Weiden in der Oberpfalz
06.07.2018 - 10:17 Uhr

Nach Revision "nur" noch elfeinhalb Jahre

Mit seiner Revision vor dem Bundesgerichtshof hatte ein Rauschgiftschmuggler (55) zumindest teilweise Erfolg. Das Landgericht Weiden verhängte in einer neuen Verhandlung nun "nur" noch elfeinhalb Jahre Haft.

(rns) Zusammen mit zwei Komplizen war ein 55-jähriger Nürnberger im März letzten Jahres zu einer der höchsten Freiheitsstrafen verurteilt worden, die das Landgericht Weiden wegen eines Rauschgift-Verbrechens jemals ausgesprochen hatte. Zwölfeinhalb Jahre hatten die Richter Markus Fillinger und Dr. Marco Heß damals verhängt. Die Mittäter, eine 52-jährige Altenpflegerin sowie ein 47-jähriger Automechaniker, waren mit knapp neun beziehungsweise dreieinhalb Jahren davon gekommen. Die drei hatten von Juli 2015 bis Anfang 2016 in zahlreichen Fällen, auch mit Hilfe der geschiedenen Ehefrau des 55-Jährigen, einer Tschechin, große Mengen Methamphetamin nach Deutschland geschmuggelt und im Raum Mittelfranken verkauft.

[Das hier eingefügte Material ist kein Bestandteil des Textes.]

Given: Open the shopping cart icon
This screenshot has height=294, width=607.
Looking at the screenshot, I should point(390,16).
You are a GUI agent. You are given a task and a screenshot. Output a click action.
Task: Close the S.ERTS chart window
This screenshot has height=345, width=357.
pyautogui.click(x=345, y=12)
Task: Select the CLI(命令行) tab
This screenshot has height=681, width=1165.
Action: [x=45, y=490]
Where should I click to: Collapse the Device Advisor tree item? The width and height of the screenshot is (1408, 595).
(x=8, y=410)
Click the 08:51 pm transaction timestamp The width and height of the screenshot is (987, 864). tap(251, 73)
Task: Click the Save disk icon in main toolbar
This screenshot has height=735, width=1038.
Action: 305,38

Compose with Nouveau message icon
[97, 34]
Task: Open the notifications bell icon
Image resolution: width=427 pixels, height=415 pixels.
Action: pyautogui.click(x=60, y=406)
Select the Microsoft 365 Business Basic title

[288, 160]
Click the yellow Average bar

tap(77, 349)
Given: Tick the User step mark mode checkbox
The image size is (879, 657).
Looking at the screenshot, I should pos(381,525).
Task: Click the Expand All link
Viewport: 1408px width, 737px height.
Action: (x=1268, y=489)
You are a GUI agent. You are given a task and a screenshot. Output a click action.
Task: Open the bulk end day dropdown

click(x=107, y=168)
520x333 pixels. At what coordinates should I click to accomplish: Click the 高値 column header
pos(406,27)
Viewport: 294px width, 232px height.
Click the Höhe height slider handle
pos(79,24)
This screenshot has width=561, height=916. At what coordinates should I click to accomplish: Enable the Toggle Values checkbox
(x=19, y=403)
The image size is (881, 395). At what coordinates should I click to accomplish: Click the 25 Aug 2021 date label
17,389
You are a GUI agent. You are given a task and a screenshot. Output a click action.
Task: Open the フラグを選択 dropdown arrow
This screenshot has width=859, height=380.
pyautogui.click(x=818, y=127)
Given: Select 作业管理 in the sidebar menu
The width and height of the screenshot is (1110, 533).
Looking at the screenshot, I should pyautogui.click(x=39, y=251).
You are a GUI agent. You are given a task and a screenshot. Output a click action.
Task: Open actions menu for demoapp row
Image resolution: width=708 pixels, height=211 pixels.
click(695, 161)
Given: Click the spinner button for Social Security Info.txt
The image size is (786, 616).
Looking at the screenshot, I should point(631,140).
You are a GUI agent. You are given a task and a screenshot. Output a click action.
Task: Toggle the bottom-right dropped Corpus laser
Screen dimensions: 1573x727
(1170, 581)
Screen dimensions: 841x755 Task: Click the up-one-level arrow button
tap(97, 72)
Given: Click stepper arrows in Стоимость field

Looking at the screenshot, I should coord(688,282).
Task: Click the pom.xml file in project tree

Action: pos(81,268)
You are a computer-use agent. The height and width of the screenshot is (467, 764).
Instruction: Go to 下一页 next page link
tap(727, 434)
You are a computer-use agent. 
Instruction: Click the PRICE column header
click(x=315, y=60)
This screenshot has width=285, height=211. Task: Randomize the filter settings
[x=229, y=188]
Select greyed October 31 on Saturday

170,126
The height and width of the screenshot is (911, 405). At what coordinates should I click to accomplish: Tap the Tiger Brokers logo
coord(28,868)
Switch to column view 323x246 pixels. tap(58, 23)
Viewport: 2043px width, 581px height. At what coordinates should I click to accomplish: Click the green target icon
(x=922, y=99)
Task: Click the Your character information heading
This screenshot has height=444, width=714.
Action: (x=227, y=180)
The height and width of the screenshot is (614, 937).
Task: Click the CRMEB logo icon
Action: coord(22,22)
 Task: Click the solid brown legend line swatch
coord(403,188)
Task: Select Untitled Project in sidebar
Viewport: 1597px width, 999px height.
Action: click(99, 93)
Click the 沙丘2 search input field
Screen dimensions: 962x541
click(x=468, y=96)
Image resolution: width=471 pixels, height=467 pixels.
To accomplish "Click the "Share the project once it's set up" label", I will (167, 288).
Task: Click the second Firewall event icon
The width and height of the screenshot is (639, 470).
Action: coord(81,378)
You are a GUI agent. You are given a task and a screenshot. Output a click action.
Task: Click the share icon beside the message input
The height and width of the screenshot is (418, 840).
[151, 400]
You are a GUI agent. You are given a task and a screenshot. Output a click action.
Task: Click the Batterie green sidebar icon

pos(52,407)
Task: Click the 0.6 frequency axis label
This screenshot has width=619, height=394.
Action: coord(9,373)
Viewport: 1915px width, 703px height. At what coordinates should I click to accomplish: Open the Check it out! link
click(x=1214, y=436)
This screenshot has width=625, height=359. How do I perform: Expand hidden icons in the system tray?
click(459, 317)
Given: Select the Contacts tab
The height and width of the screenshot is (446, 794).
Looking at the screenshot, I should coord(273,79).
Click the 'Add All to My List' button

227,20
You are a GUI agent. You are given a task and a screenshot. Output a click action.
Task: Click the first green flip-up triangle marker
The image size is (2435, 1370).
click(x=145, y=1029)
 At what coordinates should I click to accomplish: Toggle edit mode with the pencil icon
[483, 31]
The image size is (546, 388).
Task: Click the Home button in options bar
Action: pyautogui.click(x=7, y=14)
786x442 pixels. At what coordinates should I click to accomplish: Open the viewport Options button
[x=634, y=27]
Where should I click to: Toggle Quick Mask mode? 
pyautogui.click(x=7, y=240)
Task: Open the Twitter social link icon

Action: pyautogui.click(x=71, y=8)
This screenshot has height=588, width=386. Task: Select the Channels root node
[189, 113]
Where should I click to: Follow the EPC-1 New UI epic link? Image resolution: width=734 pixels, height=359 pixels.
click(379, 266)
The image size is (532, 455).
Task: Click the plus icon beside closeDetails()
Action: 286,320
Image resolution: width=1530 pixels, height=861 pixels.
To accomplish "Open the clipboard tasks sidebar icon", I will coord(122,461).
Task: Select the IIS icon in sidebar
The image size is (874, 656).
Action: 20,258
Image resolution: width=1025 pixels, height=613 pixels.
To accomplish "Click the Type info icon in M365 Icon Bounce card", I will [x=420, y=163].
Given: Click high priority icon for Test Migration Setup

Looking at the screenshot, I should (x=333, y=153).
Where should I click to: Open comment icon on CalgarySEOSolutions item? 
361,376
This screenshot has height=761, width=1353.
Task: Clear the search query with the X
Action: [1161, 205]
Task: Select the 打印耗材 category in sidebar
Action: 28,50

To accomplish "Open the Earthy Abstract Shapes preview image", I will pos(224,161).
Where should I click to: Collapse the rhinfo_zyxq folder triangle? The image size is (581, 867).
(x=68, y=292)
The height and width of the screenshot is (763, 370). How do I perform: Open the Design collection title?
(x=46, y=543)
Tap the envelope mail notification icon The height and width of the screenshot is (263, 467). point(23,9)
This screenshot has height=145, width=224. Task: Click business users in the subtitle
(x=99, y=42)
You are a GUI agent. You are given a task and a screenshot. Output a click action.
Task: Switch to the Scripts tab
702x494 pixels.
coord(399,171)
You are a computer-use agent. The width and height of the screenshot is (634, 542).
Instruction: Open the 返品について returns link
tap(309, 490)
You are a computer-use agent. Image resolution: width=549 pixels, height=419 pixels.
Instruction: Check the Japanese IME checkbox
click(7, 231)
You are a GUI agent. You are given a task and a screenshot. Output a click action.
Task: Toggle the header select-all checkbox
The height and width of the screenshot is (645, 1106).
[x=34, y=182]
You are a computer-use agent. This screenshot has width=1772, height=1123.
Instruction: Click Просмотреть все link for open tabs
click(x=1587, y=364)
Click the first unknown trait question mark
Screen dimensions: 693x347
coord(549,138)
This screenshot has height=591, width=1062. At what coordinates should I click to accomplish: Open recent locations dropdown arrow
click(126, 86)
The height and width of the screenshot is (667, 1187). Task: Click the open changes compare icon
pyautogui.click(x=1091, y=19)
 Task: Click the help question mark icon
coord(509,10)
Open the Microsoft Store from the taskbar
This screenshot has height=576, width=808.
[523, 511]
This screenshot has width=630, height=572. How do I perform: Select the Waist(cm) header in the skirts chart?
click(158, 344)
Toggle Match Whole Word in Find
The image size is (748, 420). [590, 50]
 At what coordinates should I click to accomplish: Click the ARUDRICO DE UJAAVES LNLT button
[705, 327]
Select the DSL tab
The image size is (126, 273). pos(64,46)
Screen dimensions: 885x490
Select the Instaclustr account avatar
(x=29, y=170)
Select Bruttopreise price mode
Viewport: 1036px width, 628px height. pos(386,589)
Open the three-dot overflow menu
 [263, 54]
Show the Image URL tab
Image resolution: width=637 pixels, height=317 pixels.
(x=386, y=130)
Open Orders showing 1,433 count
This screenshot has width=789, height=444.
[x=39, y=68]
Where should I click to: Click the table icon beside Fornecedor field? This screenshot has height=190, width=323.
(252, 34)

Gegen das Urteil des Weidener Landgerichts legte der 55-Jährige erfolgreich Revision zum Bundesgerichtshof in Karlsruhe ein. Die 1. Große Strafkammer habe einzelne Taten der Drogeneinfuhr und des Drogenhandels falsch bewertet. Manche Fälle seien nicht in „Tatmehrheit“ sondern in „Tateinheit“ begangen worden. In der erneuten Verhandlung am Donnerstag, diesmal vor der 2. Großen Strafkammer unter Vorsitz von Richter Josef Weidensteiner, forderte Oberstaatsanwalt Rainer Lehner für einen Teil der begangenen Verbrechen sogar eine noch höhere Strafe. Insgesamt kam er jedoch, da ein kleiner Teil weggefallen war, auf „nur“ elf Jahre und neun Monate.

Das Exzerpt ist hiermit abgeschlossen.